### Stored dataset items
[Start of section]

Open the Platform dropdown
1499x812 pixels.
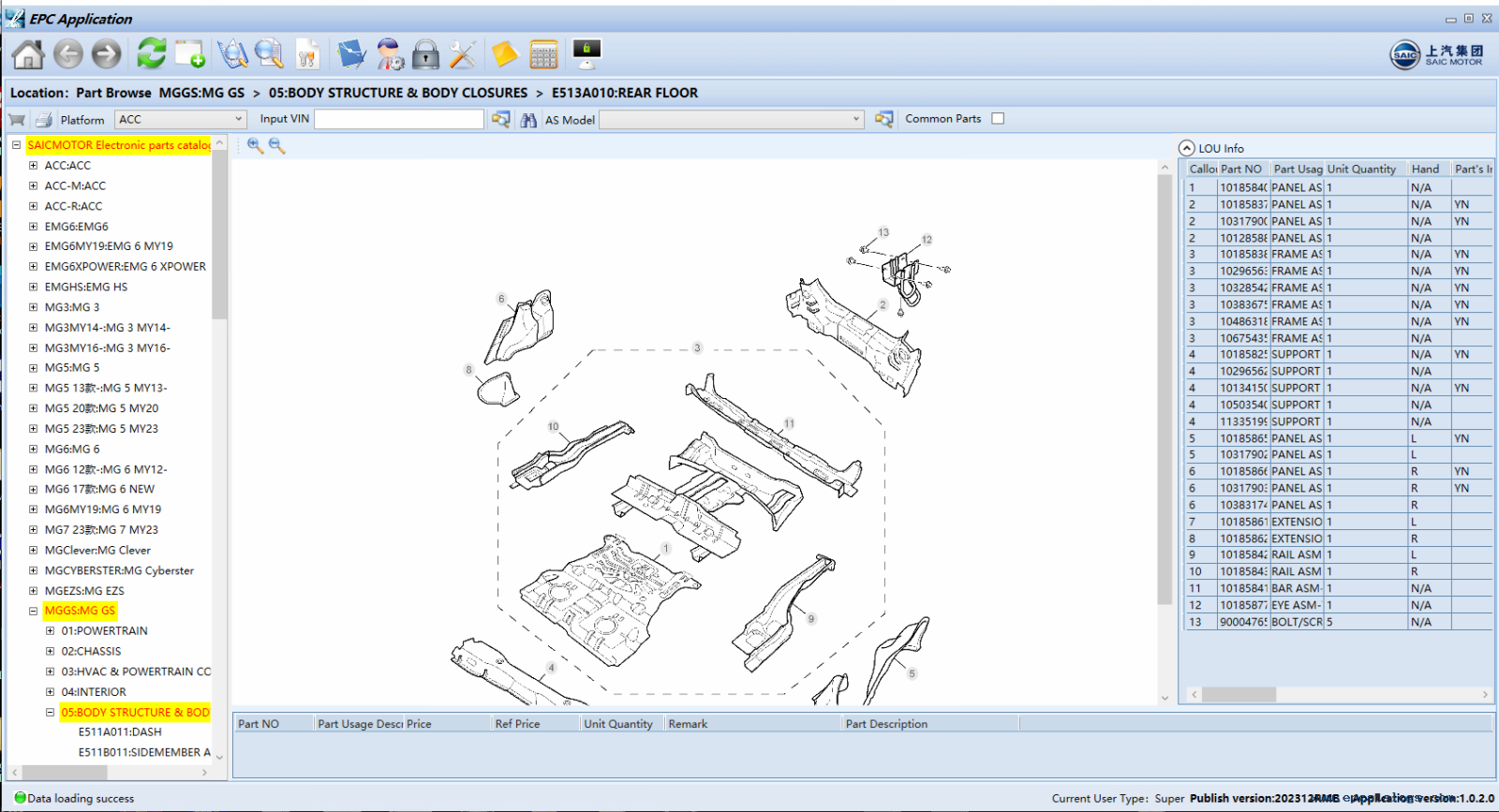[238, 119]
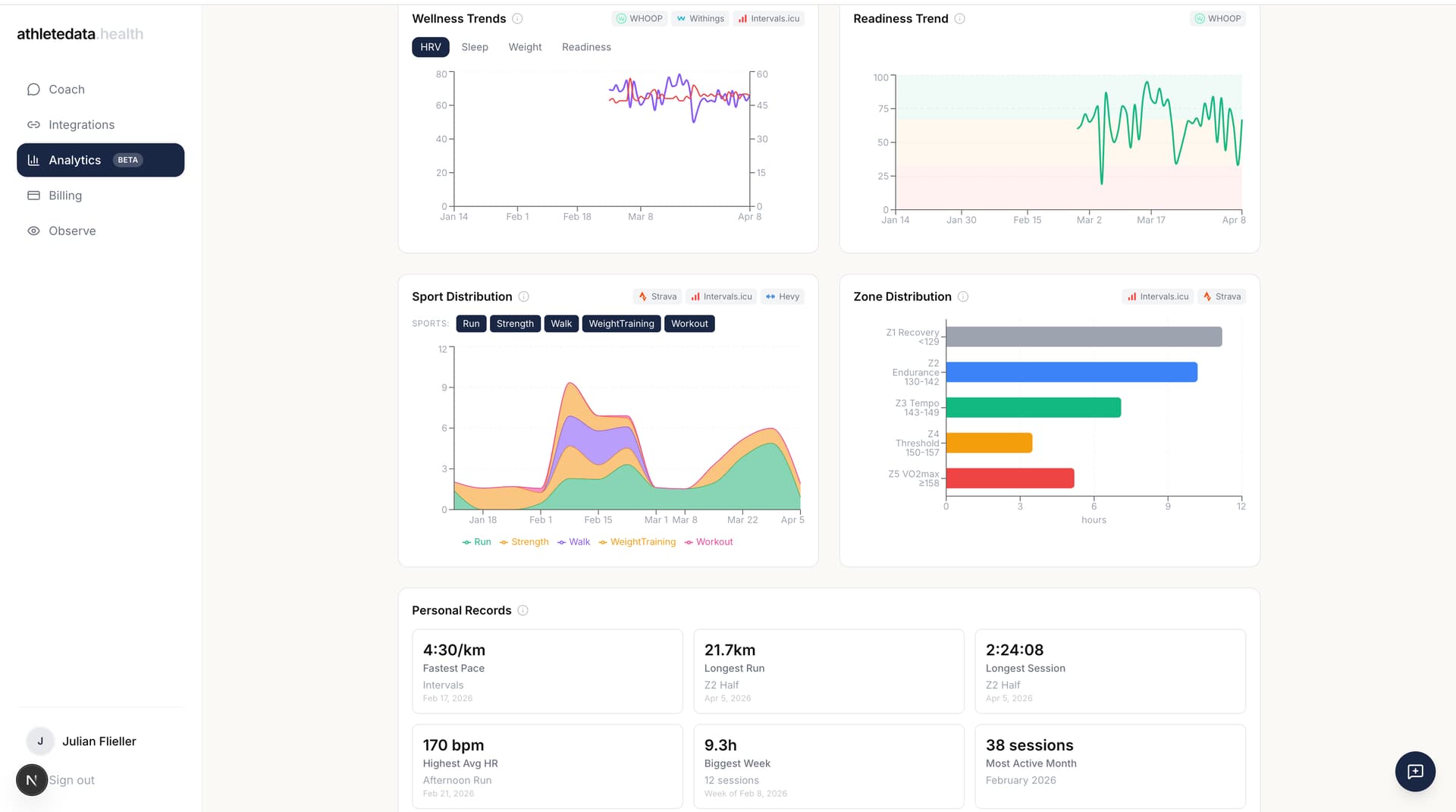The width and height of the screenshot is (1456, 812).
Task: Toggle the Strength sport filter chip
Action: coord(515,324)
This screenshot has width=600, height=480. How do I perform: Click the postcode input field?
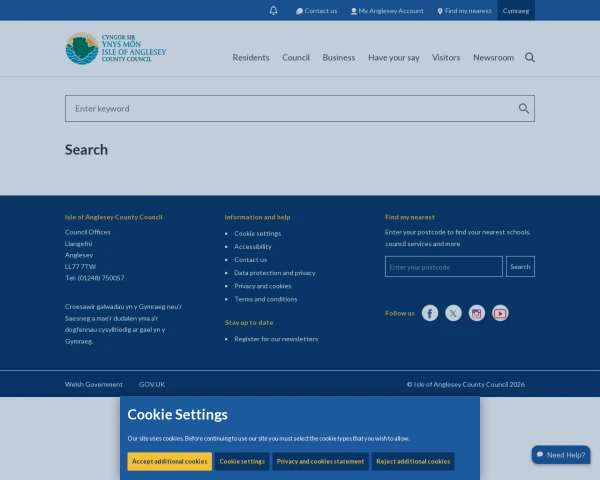[x=443, y=267]
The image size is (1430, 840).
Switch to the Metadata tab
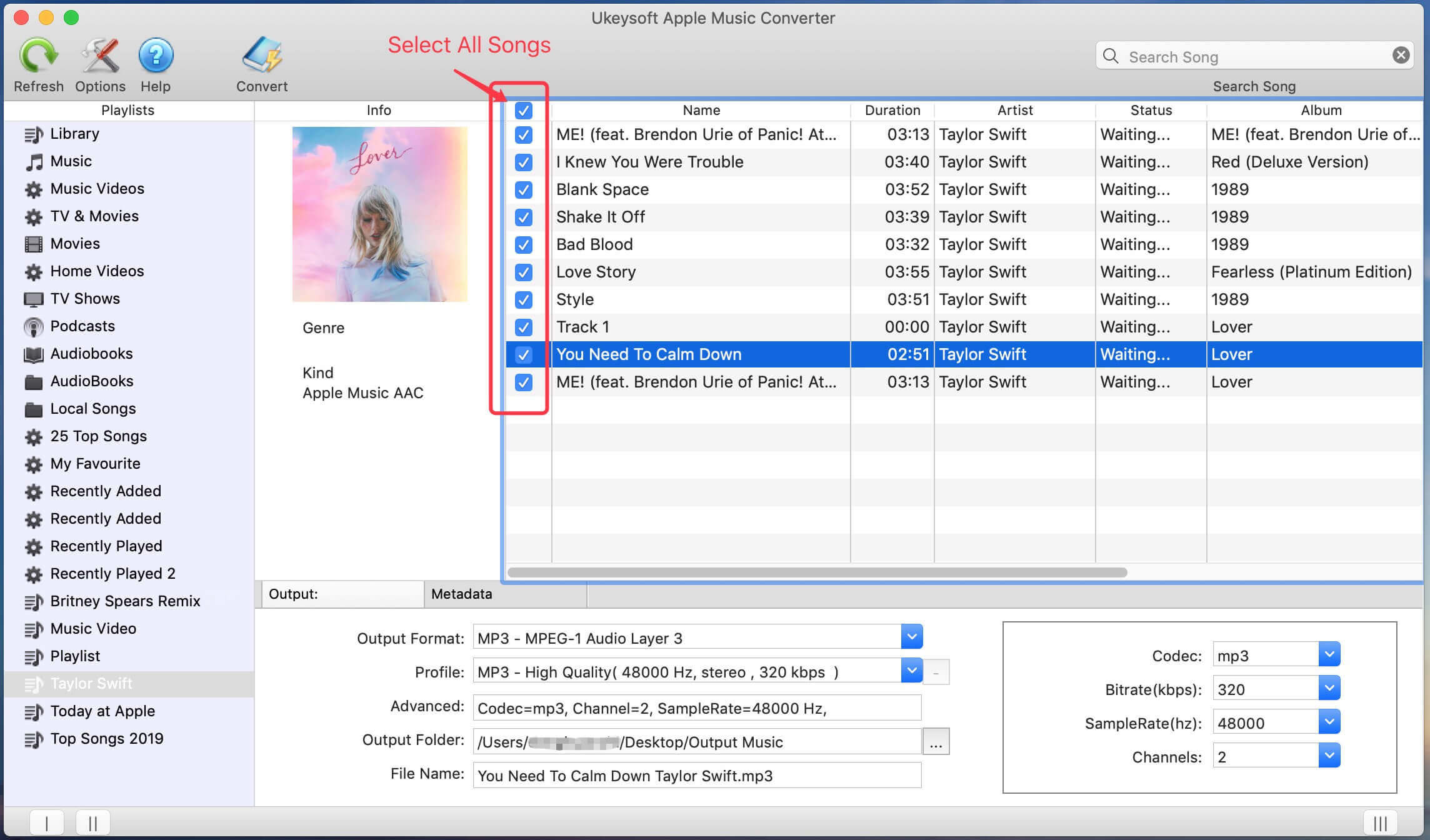point(460,593)
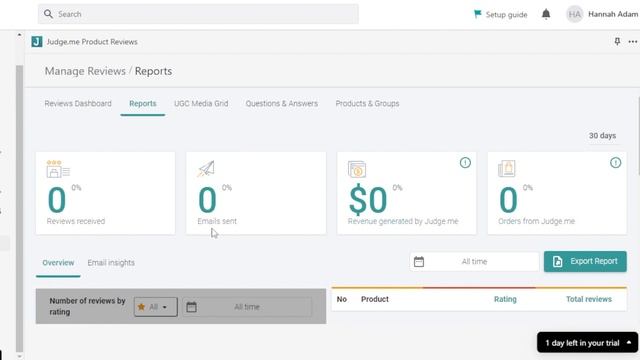Click the Manage Reviews breadcrumb link
The image size is (640, 360).
pos(85,71)
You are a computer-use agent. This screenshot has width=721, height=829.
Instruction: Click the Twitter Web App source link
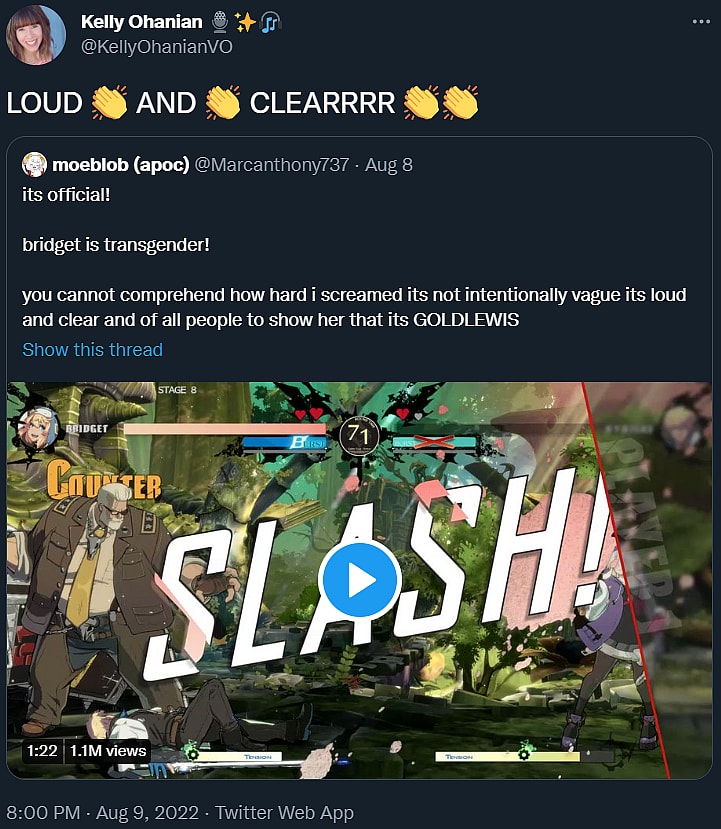pyautogui.click(x=284, y=812)
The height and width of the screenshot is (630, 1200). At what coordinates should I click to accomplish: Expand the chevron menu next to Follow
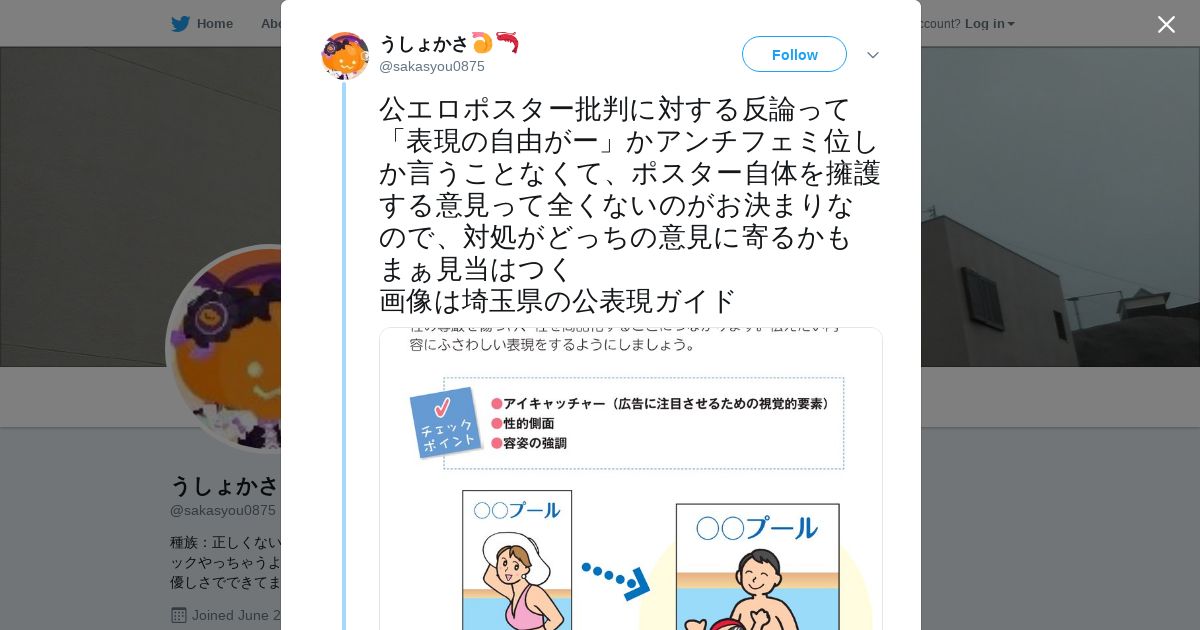(x=873, y=55)

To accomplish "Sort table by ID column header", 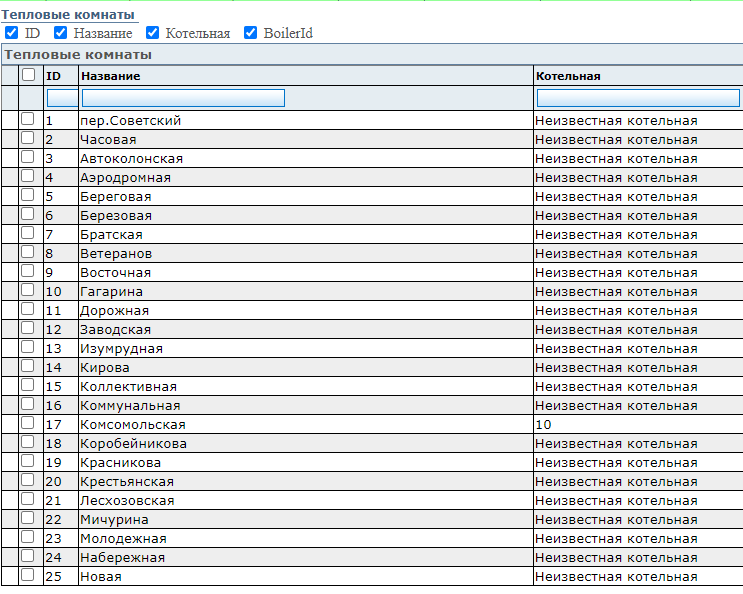I will click(x=54, y=76).
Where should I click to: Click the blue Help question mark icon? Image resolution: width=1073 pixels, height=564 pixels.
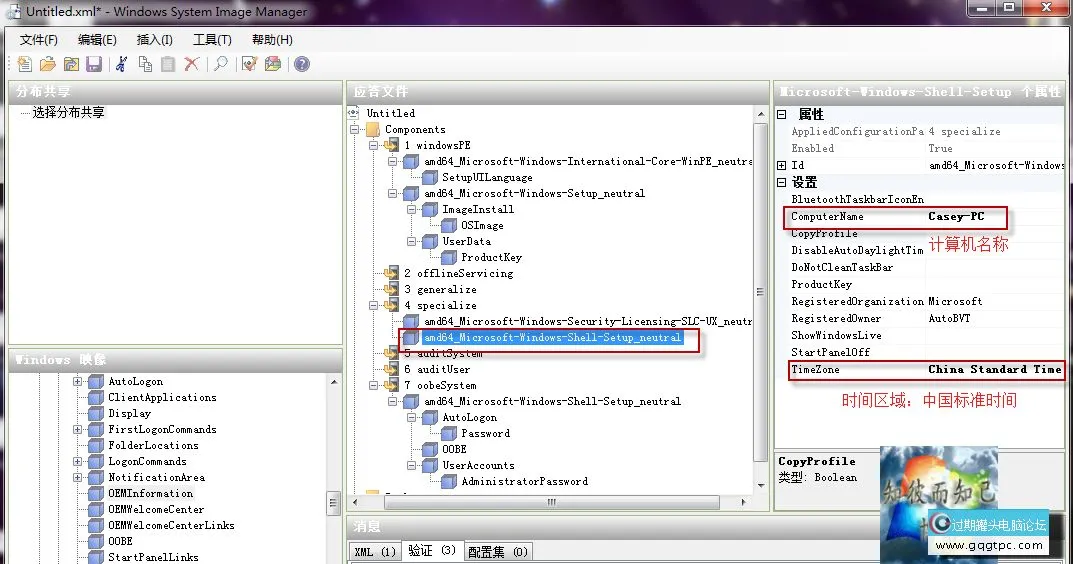[301, 64]
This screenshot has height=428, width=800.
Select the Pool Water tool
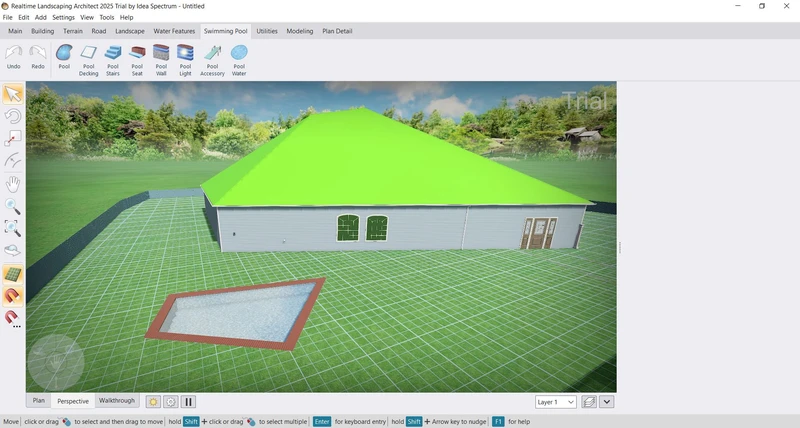pyautogui.click(x=239, y=59)
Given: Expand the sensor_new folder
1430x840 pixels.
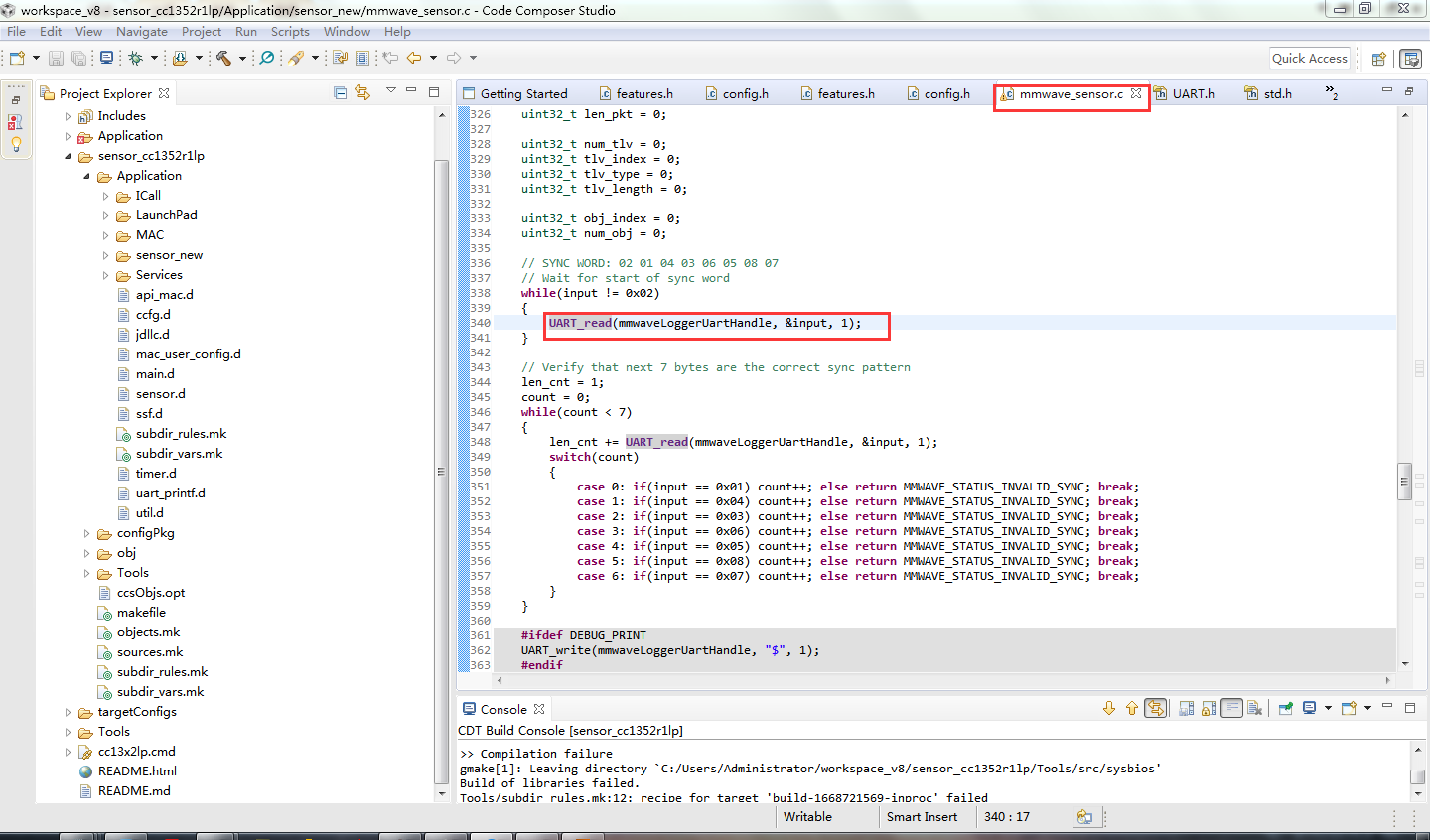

[End of section]

### PROMPT
Each line from the first line of the entries through the line containing "The image size is (1430, 840)." should be duplicated word for word, and nothing more; the pictures stay out.

### ANSWER SPACE
Open the Platform dropdown
1499x812 pixels.
[238, 119]
The width and height of the screenshot is (1456, 812).
Task: Toggle the Strength sport filter chip
Action: coord(515,324)
This screenshot has width=600, height=480. How do I perform: Click the postcode input field?
[x=443, y=267]
The image size is (1430, 840).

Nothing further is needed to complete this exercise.